(New York) Les prix du pétrole ont repris de l’élan mardi, dans le sillage de la Bourse et d’un affaiblissement du dollar, dopés par la perspective de davantage de soutien économique aux États-Unis.

Agence France-Presse

Les investisseurs ont aussi été rassurés par le dernier rapport mensuel de l’Agence internationale de l’énergie (AIE) qui estime que la demande va repartir en 2021, bien que moins que prévu.  

Le baril de Brent de la mer du Nord pour livraison en mars a gagné 2,10 % ou 1,15 dollar par rapport à la clôture de la veille, à 55,90 dollars.

Le baril américain de WTI pour le mois de février a avancé de 1,18 % ou 62 cents, à 52,98 dollars.

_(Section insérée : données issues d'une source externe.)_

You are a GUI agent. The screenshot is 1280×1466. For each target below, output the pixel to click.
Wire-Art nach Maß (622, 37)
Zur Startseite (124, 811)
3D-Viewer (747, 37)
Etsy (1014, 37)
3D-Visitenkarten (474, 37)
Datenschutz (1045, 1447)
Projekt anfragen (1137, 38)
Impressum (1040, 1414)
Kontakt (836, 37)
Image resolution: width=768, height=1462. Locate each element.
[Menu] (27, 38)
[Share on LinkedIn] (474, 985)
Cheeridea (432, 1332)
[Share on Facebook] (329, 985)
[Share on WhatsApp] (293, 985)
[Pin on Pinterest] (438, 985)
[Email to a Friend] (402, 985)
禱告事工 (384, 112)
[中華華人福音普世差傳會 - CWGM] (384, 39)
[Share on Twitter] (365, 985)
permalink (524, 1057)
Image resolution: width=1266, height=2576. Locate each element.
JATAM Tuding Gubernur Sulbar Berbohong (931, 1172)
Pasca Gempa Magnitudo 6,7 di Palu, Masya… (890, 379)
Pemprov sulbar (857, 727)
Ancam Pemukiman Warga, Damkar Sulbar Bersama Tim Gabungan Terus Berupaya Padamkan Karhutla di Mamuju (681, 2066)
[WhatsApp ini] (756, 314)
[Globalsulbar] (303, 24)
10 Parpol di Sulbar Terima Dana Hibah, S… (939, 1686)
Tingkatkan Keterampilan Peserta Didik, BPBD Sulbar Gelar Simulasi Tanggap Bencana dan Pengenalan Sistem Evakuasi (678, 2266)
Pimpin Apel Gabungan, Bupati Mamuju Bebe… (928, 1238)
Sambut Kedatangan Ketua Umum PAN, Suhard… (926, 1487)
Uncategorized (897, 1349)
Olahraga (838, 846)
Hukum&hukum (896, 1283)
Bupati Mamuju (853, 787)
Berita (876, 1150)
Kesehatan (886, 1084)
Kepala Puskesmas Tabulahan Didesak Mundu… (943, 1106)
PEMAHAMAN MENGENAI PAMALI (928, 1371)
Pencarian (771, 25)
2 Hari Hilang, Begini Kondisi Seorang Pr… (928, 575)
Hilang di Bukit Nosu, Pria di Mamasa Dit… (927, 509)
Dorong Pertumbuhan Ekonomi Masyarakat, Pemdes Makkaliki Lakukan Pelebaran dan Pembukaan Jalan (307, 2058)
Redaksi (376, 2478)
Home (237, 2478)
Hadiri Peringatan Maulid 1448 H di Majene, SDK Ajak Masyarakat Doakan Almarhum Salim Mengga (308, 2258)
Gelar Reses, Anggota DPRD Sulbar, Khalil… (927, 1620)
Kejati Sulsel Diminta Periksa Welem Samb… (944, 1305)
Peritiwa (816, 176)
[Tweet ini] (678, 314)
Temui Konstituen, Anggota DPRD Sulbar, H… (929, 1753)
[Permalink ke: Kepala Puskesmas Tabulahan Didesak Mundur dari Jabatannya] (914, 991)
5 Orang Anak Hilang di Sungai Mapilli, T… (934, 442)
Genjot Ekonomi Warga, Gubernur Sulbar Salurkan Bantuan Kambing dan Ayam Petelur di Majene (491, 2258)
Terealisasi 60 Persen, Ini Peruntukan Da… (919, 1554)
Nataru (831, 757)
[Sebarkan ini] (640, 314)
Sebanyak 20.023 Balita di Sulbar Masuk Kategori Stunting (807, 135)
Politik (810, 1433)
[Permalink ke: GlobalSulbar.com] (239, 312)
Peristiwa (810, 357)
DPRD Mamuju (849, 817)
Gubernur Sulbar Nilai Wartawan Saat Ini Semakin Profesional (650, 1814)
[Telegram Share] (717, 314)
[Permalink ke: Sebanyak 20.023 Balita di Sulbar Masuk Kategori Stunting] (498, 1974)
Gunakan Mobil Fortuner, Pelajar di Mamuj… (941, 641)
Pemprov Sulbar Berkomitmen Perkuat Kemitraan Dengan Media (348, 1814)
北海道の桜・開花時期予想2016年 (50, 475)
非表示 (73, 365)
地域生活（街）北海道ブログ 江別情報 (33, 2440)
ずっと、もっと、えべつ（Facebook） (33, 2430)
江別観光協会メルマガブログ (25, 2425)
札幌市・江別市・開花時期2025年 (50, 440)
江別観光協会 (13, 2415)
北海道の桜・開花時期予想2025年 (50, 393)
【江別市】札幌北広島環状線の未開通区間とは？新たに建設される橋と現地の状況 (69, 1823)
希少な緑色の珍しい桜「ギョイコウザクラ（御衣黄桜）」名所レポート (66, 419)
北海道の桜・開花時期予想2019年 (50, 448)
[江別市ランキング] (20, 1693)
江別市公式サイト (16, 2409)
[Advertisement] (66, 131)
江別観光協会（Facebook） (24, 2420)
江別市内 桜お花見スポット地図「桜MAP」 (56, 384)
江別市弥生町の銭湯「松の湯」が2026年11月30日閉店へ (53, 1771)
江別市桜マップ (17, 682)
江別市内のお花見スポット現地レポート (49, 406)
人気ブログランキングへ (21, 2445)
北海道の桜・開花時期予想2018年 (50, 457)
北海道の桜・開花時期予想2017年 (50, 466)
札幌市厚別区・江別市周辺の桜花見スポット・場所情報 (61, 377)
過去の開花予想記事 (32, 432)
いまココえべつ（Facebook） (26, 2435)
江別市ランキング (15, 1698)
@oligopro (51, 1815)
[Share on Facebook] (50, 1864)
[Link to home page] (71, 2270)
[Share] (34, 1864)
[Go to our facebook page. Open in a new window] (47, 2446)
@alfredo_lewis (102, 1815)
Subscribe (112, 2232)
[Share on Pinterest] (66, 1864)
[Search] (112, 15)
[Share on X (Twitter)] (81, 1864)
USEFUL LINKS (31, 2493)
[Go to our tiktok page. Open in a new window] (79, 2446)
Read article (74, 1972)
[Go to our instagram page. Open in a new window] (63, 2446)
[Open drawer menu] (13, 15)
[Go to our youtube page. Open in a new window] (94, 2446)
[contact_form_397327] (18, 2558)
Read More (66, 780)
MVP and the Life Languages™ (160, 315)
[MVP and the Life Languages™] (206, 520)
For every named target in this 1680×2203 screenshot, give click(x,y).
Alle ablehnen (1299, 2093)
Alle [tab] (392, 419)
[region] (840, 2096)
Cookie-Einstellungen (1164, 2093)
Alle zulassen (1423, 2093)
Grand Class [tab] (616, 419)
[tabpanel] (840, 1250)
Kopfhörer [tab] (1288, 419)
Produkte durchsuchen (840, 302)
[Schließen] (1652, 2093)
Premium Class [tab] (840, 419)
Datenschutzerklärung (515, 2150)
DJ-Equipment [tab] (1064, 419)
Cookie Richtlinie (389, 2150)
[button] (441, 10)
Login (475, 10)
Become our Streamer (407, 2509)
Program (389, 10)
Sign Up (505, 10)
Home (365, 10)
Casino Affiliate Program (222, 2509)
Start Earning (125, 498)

La trajectoire des cours du brut, timidement à la hausse en début de séance, s’est accélérée lorsque Janet Yellen, la future secrétaire au Trésor, nommée par Joe Biden, a vigoureusement plaidé devant une commission du Congrès pour l’augmentation des dépenses d’aide à l’économie, reportant la gestion du déficit.

Il faut « voir grand », a argumenté Mme Yellen lors de son grand oral devant des sénateurs américains. « La pandémie a dévasté » l’économie américaine, a-t-elle rappelé. « Les dommages sont énormes […], notre réponse doit l’être également ».  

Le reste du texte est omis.